Earlier this year US businesses were rewarded generously by The U.S. House of Representatives and Obama Administration with a tasty tax break for companies investing time, money and resources into research and development (R&D).

Whilst the proposal has a long way to go before it becomes law, it does give U.S. businesses a much needed breath of air after a tough economic downturn. Under the Obama Administration the R&D tax credit, which expired at the end of last year will be permanently renewed and increased from 14% to 20% for qualifying R&D activities.

Already, the research credit and related breaks save businesses more than $12 billion a year. It’s an encouraging prospect for those businesses looking to expand research and development activities within their entity.
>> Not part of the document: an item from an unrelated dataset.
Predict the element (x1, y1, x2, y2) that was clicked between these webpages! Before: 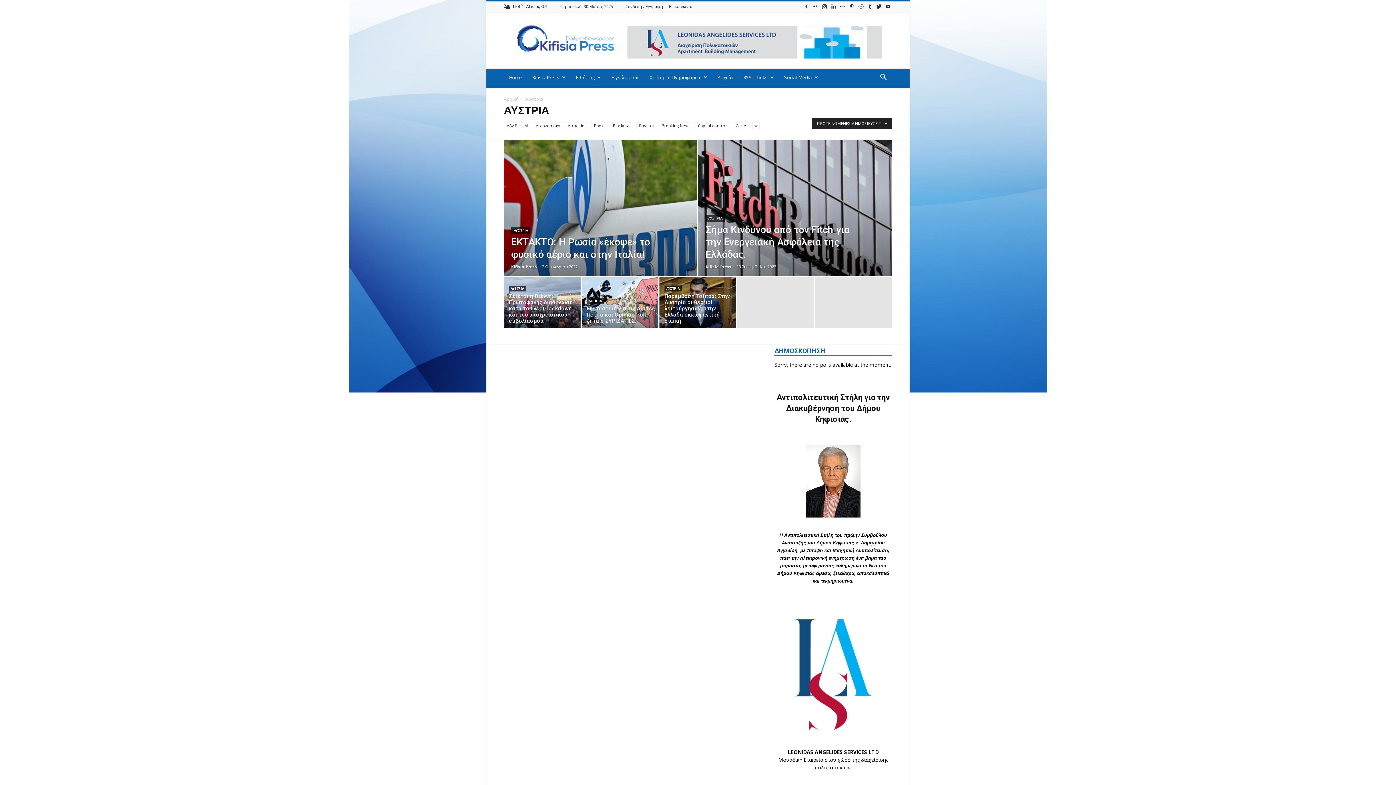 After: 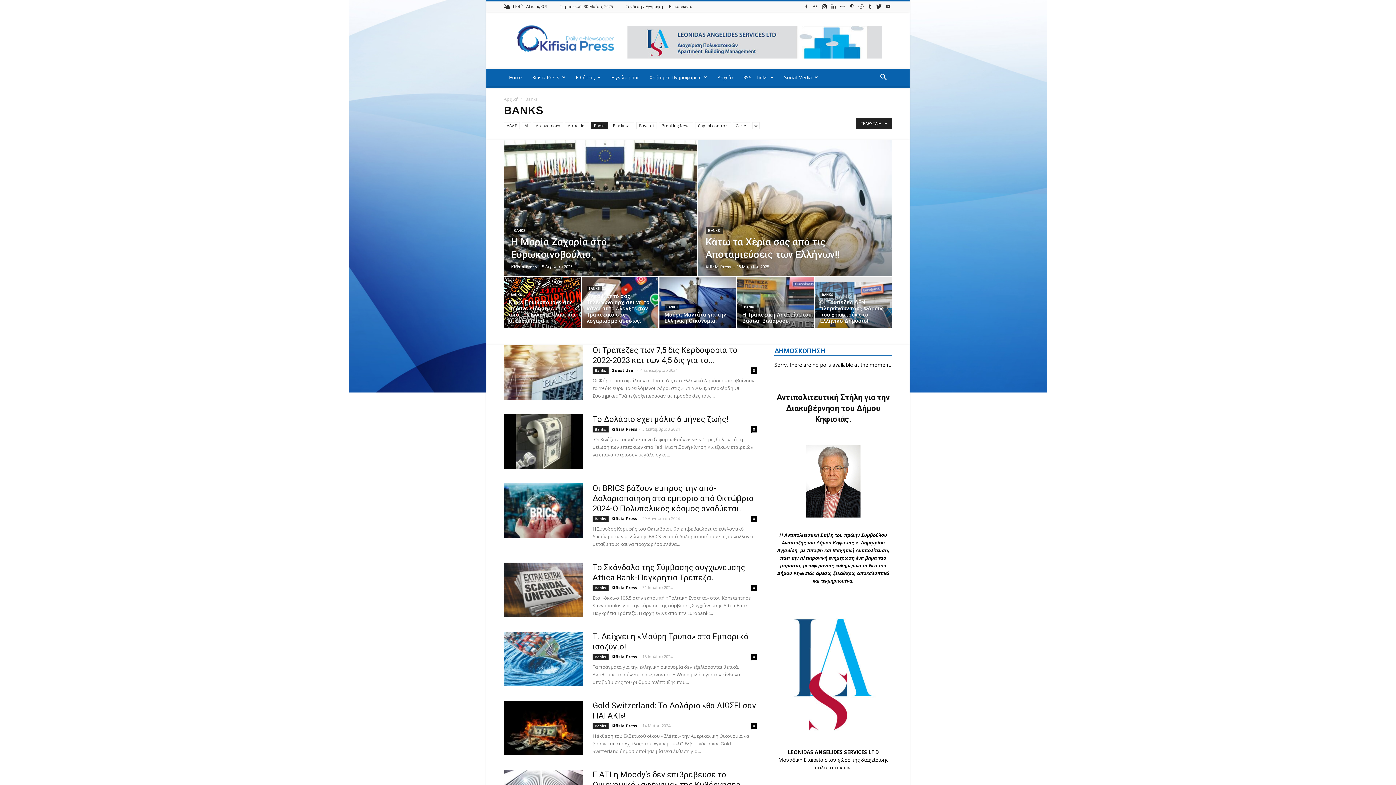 Action: bbox: (591, 122, 608, 129) label: Banks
As early as 2010 Obama called for a $100 billion business tax credit – since then Obama has continued to push to permanently extend R&D credits for businesses, rewarding companies that develop new technologies domestically and preserve American jobs (Washington Post, 2010).

Assistant Secretary for Tax Policy, v Mark Mazur said the changes were made to clear up the confusion involved in the tax benefit scheme.

Mazur said the new rules “are part of our ongoing work to clarify the tax code to provide incentives for businesses that are innovating, increasing our competitiveness and promoting economic growth. They do not expand the definition of research.”

In any case, the best way to achieve the greatest benefits from the tax break is to seek valuable advice from someone in the business.